Pasien punya hak untuk merasa aman dan nyaman selama berada di rumah sakit, mendapatkan pelayanan yang baik, serta memperoleh informasi yang jelas mengenai penyakitnya.
Pasien berhak mengerti apa yang terjadi pada dirinya.
Dokter berkewajiban menjelaskan penyakit yang diderita dengan bahasa yang dapat dipahami pasien. Pasien juga berhak bertanya. Membaca dan mencari informasi tentang penyakit justru dapat membantu komunikasi dengan dokter, selama sumber informasinya dapat dipercaya.

Pasien berhak mengetahui pemeriksaan yang akan dilakukan.
Pemeriksaan darah, radiologi, pengambilan contoh jaringan, maupun pemeriksaan lainnya seharusnya dijelaskan: untuk apa dilakukan dan apa yang ingin diketahui dari pemeriksaan tersebut.
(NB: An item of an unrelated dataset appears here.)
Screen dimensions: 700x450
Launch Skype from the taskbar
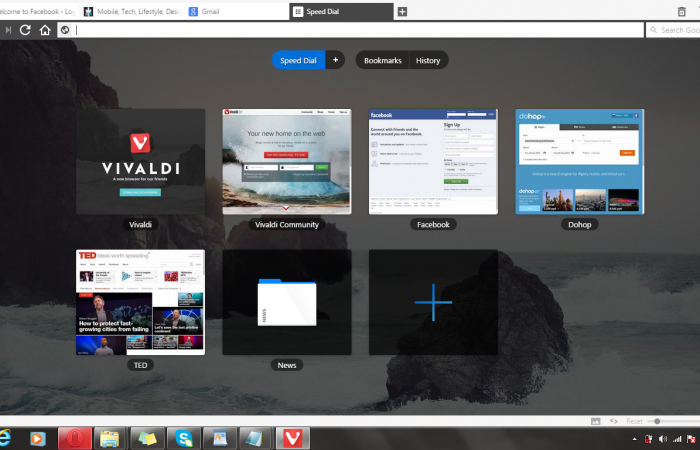tap(184, 438)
Hasil pemeriksaan juga merupakan bagian dari informasi medis pasien dan pasien berhak mengetahuinya.
Pasien berhak mendapat penjelasan sebelum pengobatan atau tindakan medis dilakukan.
Dokter perlu menerangkan tujuan tindakan, manfaat, risiko, kemungkinan komplikasi, serta pilihan lain bila ada. Setelah mendapat penjelasan tersebut, pasien berhak menyetujui ataupun menolak tindakan.
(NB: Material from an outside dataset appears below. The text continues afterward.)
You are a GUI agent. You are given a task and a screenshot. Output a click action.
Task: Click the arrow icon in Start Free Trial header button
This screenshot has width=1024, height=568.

Pada kondisi penyakit yang berat, informasi juga harus disampaikan dengan jujur tetapi bijaksana. Dokter perlu mempertimbangkan keadaan pasien dan keluarga serta memilih cara dan waktu penyampaian yang tepat.
Pada akhirnya, banyak persoalan antara pasien dan tenaga kesehatan sebenarnya bermula dari satu hal sederhana: komunikasi.
Pasien perlu bertanya dan dokter perlu menjelaskan. Karena pasien bukan sekadar objek pengobatan—ia adalah orang yang berhak memahami dan ikut mengambil keputusan tentang tubuh dan kesehatannya sendiri.